You’ll notice in the search_member subroutine I return a “0” if no entry corresponding to the uniquemember in a group is found. I also do this if the dn is found, but contains the text “Retired” in the dn, like “uid=12345678, ou=Retired,dc=example,dc=com”. Entries of terminated users are not always outright deleted in some environments, instead being stored in a container separate from where active entries are kept. This allows administrators to have a database of terminated user information available if needed. Environments that use Oracle Identity Manager or some other database-driven user administration system would not need to do this, since user information is kept in that application’s database.

Now there is at least one thing that makes this script something less than optimal. That would be the fact that I open and close an LDAP connection for each seach and delete operation. The better way to do this would be to open up that connection in main and then use the already instantiated connection objects (”$ldap”, “$mesg”) to do my LDAP commands against.

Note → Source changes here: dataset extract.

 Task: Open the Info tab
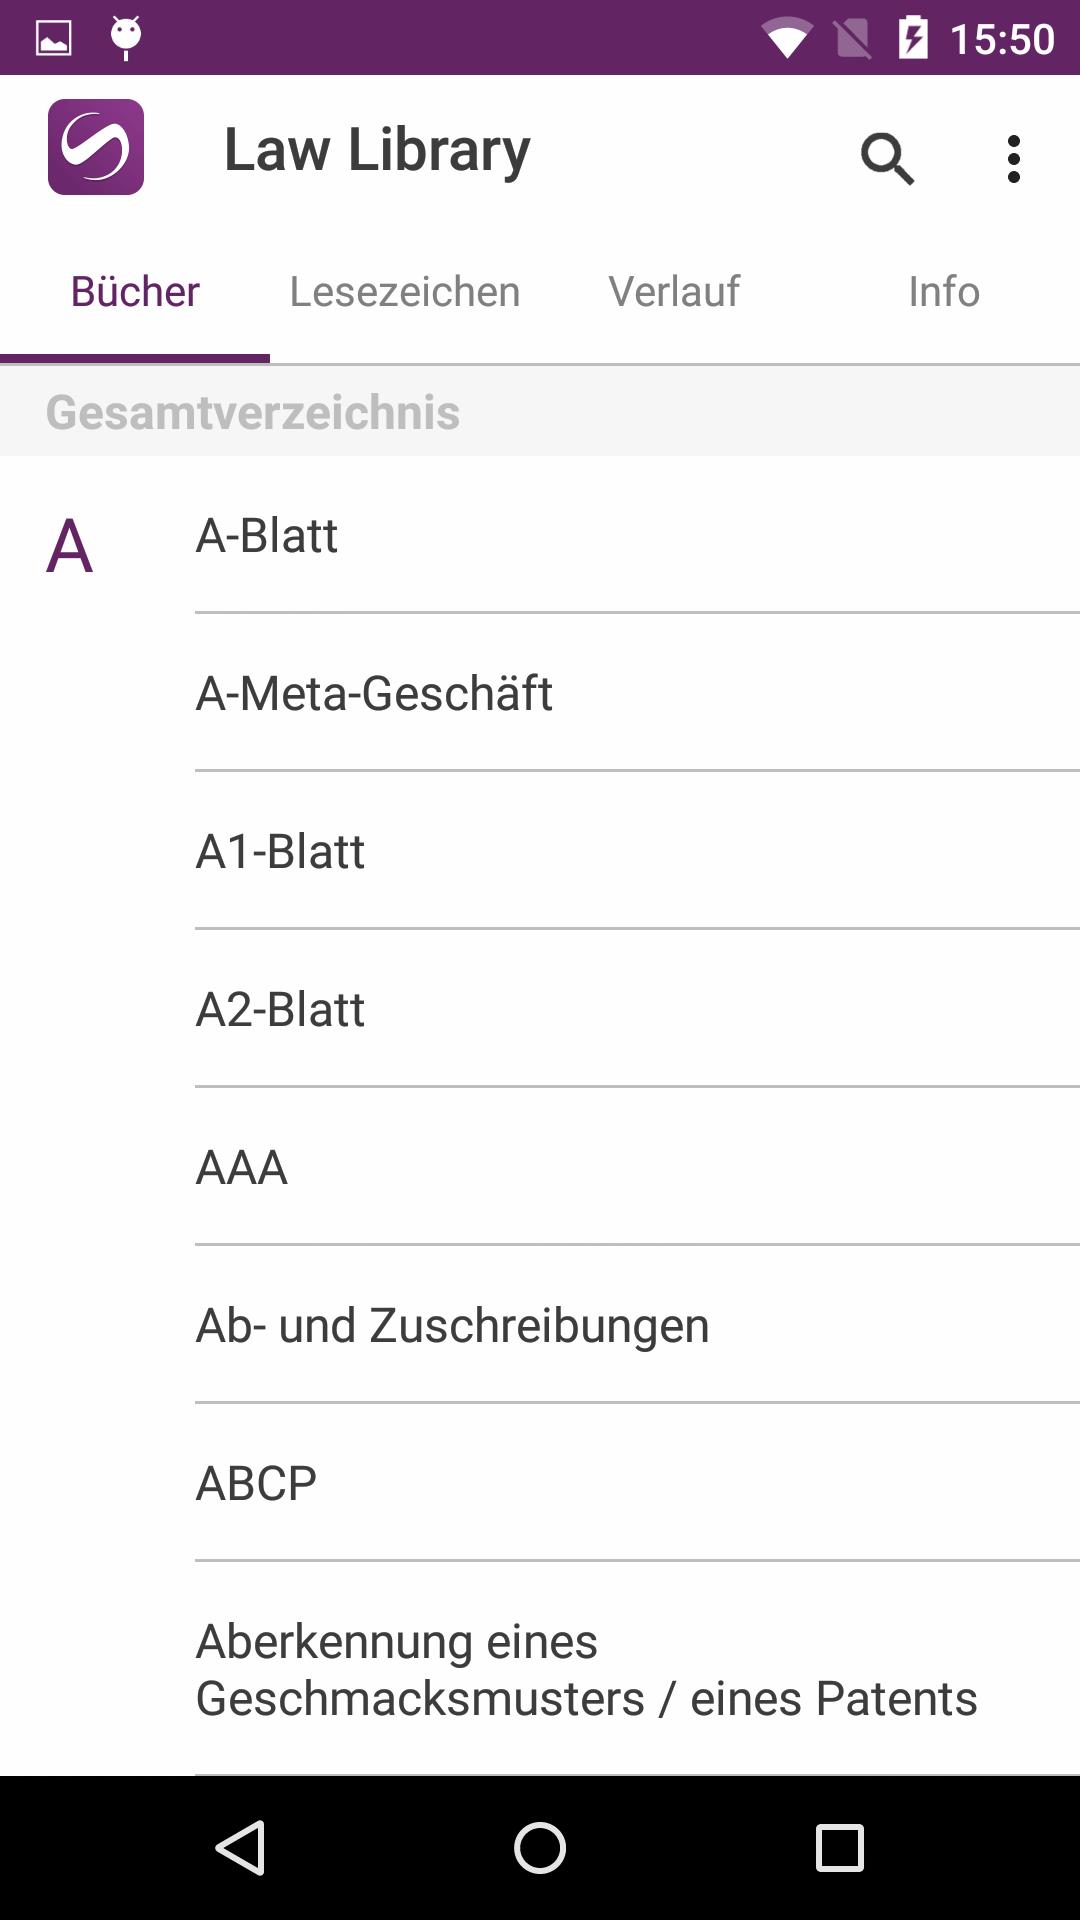point(944,292)
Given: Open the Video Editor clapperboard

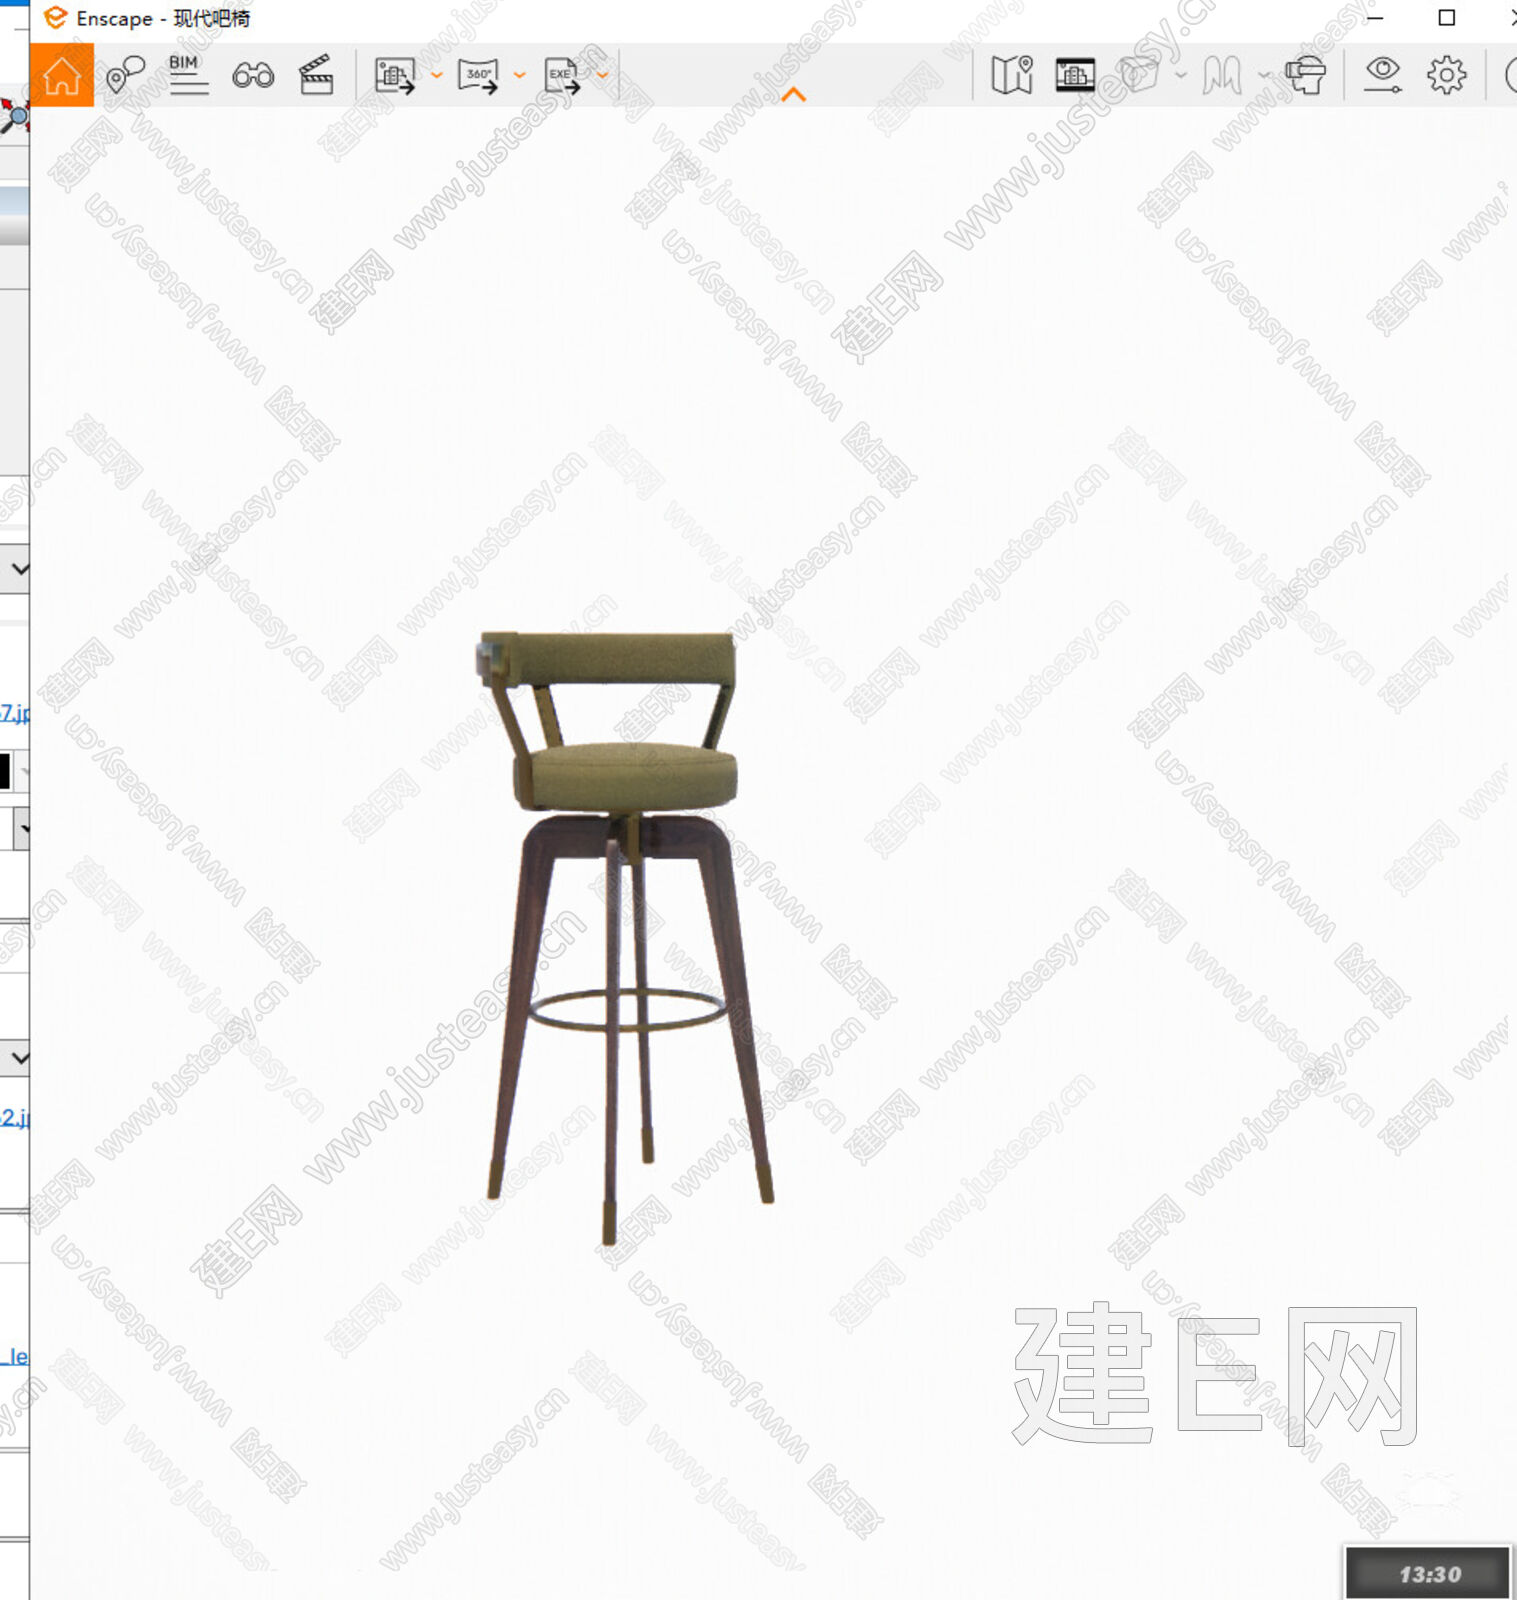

Another thing to consider is that once your groups become numerous and/or populous enough this is going to run v-e-r-y slowly. I hit a wall, performance-wise when I got up over 1,000 groups with 4,000 to 5,000 members each using Sun Directory. Your mileage will vary, depending upon the server product you’re using. But this is not just a limitation of any given LDAP server product, it has been demonstrated that groups over 5,000 members each aren’t processed very well under the LDAP protocol they all use in common. All that coding and decoding according to ASN.1 rules . As far as I can see the only real solution there is to do such maintenance operations at the database level, something that will hopefully be a lot easier to do with directories that have an RDBMS backend like OID (Oracle Internet Directory).